Sonification Tools was already an intriguing idea: make an easy way to feed numbers into Max for Live devices and turn them into sound. But V2 fleshes all that out into something that can really expand your palette. It also coincided with a great hands-on application, with a workshop built by Noah and Portrait XO for Berlin’s CTM Festival a couple of weeks ago.

This version gets a bunch of expanded features for turning text, images, video, and Open Sound Control into sound and music. (The first version focused mainly on data.)
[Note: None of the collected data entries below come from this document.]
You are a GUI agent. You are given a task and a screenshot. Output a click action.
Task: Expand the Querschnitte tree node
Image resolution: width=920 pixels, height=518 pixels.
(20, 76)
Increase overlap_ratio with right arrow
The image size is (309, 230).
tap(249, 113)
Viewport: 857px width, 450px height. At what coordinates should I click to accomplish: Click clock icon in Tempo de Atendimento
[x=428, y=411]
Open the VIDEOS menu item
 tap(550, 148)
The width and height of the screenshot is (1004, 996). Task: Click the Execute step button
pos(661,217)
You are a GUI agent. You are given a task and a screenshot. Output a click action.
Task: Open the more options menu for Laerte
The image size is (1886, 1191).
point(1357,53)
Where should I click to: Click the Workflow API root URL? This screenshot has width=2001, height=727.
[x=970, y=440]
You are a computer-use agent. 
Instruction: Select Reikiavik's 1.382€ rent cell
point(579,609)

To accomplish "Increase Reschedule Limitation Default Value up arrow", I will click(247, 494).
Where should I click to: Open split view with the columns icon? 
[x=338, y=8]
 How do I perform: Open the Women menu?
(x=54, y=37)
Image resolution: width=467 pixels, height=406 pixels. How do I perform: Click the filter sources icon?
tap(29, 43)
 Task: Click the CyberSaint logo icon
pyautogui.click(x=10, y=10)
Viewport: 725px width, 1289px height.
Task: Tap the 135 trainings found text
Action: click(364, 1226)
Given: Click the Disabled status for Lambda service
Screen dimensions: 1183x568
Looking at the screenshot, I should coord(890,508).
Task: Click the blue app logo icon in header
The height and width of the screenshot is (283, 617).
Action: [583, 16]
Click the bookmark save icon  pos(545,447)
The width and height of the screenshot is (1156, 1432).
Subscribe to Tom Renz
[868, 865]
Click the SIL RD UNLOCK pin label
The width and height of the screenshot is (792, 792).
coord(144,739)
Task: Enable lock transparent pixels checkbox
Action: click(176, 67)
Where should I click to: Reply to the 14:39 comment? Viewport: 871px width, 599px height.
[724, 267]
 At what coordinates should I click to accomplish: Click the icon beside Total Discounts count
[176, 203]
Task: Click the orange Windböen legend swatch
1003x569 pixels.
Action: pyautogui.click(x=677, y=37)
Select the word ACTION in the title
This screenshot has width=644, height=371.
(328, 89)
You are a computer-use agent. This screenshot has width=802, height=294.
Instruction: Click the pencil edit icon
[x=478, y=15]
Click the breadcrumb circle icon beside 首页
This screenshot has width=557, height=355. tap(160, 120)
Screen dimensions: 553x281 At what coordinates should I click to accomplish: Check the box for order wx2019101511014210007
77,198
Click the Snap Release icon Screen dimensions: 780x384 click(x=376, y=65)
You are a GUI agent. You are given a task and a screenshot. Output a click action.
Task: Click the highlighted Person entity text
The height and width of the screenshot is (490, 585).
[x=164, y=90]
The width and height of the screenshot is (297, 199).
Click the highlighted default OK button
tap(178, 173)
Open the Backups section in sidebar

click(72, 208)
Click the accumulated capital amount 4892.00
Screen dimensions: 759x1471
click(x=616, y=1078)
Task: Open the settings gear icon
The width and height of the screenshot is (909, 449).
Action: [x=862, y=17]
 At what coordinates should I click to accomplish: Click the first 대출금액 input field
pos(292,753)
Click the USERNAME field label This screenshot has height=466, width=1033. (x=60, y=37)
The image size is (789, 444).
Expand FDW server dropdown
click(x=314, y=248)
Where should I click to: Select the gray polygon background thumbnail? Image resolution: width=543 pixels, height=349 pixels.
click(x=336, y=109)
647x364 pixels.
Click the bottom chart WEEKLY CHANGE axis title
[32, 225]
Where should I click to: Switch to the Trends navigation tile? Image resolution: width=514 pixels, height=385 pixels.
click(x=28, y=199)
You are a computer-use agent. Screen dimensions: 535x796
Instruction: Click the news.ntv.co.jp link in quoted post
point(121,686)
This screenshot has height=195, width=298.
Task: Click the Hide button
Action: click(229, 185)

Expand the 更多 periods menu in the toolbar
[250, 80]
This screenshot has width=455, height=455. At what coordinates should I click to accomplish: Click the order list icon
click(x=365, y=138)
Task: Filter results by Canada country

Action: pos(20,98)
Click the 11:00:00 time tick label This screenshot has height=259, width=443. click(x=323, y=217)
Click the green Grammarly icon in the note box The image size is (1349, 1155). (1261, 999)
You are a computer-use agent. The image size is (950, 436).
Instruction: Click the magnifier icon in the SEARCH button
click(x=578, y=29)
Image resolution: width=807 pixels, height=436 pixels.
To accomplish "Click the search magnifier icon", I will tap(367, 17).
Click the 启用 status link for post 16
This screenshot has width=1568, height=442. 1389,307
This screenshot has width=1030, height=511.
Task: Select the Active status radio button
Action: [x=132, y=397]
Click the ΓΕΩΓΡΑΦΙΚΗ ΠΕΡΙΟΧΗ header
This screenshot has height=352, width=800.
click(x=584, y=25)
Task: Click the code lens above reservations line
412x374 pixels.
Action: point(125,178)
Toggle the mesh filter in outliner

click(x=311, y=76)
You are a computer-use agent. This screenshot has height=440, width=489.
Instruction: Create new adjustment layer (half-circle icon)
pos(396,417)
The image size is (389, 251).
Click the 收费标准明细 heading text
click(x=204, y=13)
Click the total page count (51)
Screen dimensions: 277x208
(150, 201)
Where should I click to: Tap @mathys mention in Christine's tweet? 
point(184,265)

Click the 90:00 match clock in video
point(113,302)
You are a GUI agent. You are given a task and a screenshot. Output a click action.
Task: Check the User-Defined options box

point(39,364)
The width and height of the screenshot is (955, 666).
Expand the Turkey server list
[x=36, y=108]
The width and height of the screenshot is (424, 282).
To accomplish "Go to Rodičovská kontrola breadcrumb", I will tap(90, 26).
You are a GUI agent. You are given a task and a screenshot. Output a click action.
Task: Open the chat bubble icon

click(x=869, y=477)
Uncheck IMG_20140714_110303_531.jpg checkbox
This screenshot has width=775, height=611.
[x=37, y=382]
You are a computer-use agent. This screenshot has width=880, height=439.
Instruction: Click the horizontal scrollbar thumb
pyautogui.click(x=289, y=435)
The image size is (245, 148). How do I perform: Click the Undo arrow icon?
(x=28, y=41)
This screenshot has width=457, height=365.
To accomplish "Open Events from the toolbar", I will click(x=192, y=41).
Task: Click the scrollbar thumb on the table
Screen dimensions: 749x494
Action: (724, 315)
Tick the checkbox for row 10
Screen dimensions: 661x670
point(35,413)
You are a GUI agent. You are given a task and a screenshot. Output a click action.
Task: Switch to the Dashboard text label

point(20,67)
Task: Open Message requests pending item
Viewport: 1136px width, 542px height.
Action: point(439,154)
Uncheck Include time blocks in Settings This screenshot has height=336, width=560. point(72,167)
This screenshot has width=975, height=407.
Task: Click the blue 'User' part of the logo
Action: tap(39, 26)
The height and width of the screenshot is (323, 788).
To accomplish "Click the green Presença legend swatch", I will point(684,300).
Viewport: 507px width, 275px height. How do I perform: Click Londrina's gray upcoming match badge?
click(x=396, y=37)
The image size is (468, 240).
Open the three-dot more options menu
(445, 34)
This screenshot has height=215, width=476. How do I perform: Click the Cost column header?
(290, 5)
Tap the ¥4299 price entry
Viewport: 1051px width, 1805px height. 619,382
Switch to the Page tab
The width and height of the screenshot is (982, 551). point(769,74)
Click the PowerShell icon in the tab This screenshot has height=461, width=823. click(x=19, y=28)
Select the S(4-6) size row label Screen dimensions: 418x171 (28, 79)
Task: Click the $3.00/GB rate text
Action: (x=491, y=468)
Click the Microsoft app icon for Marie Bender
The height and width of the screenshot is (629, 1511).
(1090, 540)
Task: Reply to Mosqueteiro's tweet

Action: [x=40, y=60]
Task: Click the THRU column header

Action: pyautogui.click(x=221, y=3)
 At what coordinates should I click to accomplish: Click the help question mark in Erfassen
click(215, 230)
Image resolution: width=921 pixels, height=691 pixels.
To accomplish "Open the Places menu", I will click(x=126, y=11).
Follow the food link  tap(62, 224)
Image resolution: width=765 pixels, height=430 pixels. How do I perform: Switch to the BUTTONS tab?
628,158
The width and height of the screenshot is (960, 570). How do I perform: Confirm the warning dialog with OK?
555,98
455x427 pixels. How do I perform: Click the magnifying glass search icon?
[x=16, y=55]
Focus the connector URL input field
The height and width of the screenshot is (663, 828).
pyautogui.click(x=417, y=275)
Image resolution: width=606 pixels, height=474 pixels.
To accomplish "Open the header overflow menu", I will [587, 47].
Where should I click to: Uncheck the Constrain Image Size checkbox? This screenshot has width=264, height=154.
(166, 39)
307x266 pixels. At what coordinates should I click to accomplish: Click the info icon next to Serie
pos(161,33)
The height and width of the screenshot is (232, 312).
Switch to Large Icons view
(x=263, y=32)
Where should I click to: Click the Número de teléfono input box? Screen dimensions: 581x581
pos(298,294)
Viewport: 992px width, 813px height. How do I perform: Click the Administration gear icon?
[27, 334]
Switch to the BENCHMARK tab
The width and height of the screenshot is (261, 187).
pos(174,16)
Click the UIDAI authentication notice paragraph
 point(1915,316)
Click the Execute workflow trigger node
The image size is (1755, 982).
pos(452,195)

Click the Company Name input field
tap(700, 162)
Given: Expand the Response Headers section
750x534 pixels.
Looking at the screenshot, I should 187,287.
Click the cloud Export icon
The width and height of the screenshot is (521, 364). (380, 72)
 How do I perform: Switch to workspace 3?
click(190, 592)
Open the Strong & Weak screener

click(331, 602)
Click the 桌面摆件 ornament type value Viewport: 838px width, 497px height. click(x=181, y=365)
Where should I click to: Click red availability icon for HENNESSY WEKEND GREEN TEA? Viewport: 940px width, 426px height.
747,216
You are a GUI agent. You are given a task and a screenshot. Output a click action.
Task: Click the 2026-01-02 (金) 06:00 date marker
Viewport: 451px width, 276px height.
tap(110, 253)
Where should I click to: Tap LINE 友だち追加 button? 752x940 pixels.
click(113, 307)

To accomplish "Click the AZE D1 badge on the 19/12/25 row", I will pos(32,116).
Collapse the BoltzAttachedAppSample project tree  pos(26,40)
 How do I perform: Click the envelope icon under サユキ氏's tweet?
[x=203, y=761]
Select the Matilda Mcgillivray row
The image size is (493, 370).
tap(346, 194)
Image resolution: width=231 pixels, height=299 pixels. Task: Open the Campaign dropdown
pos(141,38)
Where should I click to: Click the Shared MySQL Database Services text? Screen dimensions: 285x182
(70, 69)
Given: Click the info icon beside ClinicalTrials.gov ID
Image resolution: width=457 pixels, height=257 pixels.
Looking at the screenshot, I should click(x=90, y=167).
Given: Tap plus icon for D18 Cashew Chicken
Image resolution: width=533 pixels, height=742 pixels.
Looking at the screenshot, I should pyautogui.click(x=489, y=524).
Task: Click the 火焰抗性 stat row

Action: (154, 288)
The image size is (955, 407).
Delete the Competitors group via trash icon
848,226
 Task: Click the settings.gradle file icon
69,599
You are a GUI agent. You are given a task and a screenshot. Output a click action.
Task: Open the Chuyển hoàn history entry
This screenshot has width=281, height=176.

Data MIDI and Data Mod expanded features: Euclidean and count-based trigger modes, data with or without decimals, and skewing

Text: with or without spaces, parsing characters or words

Image: JPG, PNG, TIFF, color channel, luminance, and various image controls

Video: MP4 and MOV loops, live feeds, image controls, and even polyphonic RGB output using Data MIDI

Data FX additions: invert, reverse, scramble, and bias, plus improved spectral filtration latency and more decimal and skew options

And then there’s the Data Synth. Start with data, text, or an image, and turn it into an 8-voice polysynth. Check the full feature set:

  • Paste, type or generate data up to 256 characters with or without decimals
  • Invert, Reverse, Scramble, and Bias a data set
  • Type or paste Text, using spaces or not, parsing characters or words
  • Image drag and drop or open JPG, PNG, or TIFF file to make a waveform
    • select a color channel, luminance mode – or average all
    • adjust resolution, color balance, brightness, contrast or saturation
    • generate sequences across x rows or y columns in any direction
  • Custom edit waveforms with easy drawing in all three source modes
  • Frequency modulation with coarse or fine
  • Dedicated noise modulation wave for texture
  • Multimode + dedicated high pass filters
  • Sub oscillator
  • Four dedicated Envelopes
  • Two LFOs
  • Modulation matrix

There’s now a full walkthrough of that polysynth:

This approach also shifts the artist’s role from sole creator to conscious collaborator with the world itself. 

Noah Pred

Some of your creations with these tools will be cosmetic more than illustrative; data can become a divination method or a source of uncertainty – a different pattern of noise. But even in that, there can be something cosmic. Noah reflects on what this all means in an opinion piece, following the workshop. Excerpt:

Sonification offers something different: instead of relying on pseudo-random generators, it draws from real-world data, turning the rhythms of weather, markets, ecosystems, or human movement into creative inputs. In the process, it inverts the concept of generativity from a sandboxed process to encapsulating all processes: universe-as-algorithm, endless flux filtered and crystallized as finite data points, available for creative conversion.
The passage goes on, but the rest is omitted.